Development or Ernst Blochs principle of hope

The thinking of youth is the most desirable thinking for Ernst Bloch in philosophy (Horster (1987, page 14). Preserving this kind of thinking is the only way mankind can actively create his future. Unbridled without any conventions or rules daydreaming about the future becomes colorful and unlimited, a cockaigne of possibilities. Some might say that this kind of thinking is quite unrealistic but haven´t they also said the same to Jules Verne when he dreamt about diving boots or flying to the moon? Ernst Bloch´s opinion is that a society needs people with visions, people who with their fresh ideas promote development and extend culture. The philosophy of Hegel (one of Bloch´s paragons) describes the development from the abstract to the concrete. Bloch following Hegel creates the idea of the concrete utopia, a possibility becoming reality.
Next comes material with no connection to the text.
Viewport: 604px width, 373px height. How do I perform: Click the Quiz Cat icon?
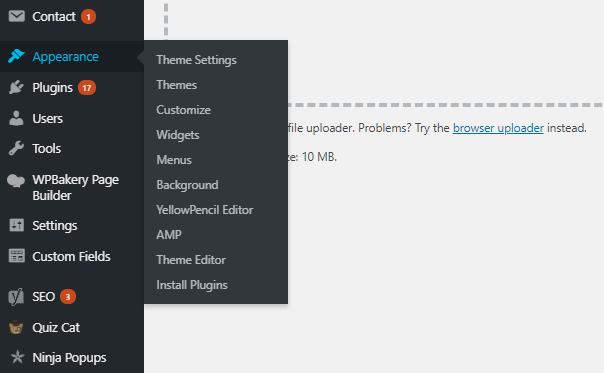16,327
Bloch´s demand of being realistic by doing the impossible (Horster (1987, page 15) can be used as plea for thinking without any fears and doubts and with this create a surplus of ideas to built up new possibilities which then can someday be realities. Incentive for daydreams and developing utopia are deficiencies in actual human life which prevent the procedure of people to find themselves. In this case the deficiency lies in a great uncertainly concerning future mankind life. Will mankind die from its own rubbish? If we look at global pollution and the continuous enrichment of PET, question arise whether human can still trust in consuming foodstuffs or will there be health effects at the long range?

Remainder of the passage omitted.